One might ask, is there any silver lining (pun intended) to these cloudy trends? Well, perhaps it makes those rare perfect nights even more precious. When you’ve been skunked by weather for months, the first truly clear, dark night that comes along feels almost transcendent. You won’t catch a seasoned astronomer taking a clear night for granted anymore. There’s a renewed appreciation for what used to be more common. In that sense, the hobby is teaching us patience and resilience. It’s also inadvertently raising awareness about climate issues. Amateur astronomers are acutely aware of things like air quality, jet stream patterns, and long-term weather shifts, after all, our hobby depends on the sky. We are often the first to notice and lament, “The sky isn’t as clear as it used to be.” In our own small way, we serve as informal custodians of the sky, adding our voices to the call for taking better care of our atmosphere (because not only is it the only one we have for breathing, it’s also the only window we have to the universe).

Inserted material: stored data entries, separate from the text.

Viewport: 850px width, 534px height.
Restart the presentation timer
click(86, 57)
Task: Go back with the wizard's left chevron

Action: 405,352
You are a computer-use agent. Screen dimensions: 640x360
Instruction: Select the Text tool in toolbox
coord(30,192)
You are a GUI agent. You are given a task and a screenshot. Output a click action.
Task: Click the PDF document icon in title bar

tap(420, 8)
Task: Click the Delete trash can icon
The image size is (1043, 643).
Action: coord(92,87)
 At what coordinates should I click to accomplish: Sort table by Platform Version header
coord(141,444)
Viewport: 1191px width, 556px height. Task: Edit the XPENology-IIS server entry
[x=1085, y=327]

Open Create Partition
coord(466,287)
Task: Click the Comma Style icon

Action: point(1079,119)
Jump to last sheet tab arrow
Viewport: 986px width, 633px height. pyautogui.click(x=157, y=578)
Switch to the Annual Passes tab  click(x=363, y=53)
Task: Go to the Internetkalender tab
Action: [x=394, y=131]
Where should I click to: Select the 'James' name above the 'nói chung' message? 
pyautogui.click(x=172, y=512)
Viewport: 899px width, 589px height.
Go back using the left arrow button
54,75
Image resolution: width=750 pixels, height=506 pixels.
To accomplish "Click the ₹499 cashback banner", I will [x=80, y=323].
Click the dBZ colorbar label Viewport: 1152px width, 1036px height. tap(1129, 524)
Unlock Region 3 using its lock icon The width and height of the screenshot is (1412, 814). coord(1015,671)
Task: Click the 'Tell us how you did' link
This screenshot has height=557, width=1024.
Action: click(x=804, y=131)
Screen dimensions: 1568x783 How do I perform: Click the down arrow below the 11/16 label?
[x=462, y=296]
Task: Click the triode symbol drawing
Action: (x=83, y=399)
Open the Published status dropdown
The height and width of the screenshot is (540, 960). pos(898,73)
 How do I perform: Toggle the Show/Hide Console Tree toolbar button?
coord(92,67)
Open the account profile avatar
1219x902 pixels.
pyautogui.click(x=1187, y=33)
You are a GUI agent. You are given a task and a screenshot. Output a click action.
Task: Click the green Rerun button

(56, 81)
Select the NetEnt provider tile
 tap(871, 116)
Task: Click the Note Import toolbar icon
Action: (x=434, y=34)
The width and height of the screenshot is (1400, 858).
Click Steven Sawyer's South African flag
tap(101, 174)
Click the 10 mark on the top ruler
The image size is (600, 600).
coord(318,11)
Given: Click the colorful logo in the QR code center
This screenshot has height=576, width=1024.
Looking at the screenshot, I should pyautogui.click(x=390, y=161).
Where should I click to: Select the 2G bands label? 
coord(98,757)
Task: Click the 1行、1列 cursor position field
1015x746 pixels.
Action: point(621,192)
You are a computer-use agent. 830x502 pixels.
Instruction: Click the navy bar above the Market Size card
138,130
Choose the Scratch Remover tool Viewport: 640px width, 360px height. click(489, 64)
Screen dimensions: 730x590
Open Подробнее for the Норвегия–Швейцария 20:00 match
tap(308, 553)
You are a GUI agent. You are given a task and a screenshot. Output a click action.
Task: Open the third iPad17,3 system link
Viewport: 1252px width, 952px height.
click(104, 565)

In true Mark Twain fashion, one could wryly conclude: reports of the death of summer stargazing have been slightly exaggerated, but not by much. The “lazy summer night under the stars” isn’t extinct, but it has become an increasingly endangered experience, something you might have to chase across states or wait weeks for. Meanwhile, the winter sky, once shunned by many casual observers for its cold, is now the dependable old friend we always suspected it was. It might nip at your nose and make your breath fog up the eyepiece, but it will show you the cosmos in all its glory when others seasons won’t.
Ultimately, astronomy will continue in any season, because our sense of wonder isn’t confined to a schedule. If the universe is putting on a show, we’ll try to watch it, be it July or January. But the trends are unmistakable: the scales are tipping toward winter. So the next time you find yourself shivering under a January sky, count yourself lucky, you’re in the new prime time of amateur astronomy. And when your toes start to go numb, just remember that warm summer night when you were staring at clouds and swatting mosquitoes, and suddenly that winter chill might feel a bit more like an acceptable trade-off. As we adapt to these changing skies, perhaps we’ll also be inspired to care more for our planet’s climate. After all, protecting our clear nights is really about protecting our one and only home, Earth, so that future generations, whether in summer or winter, can still look up and see a sky full of stars.
In the meantime, keep that winter coat handy next to your telescope. It seems you’re going to need it.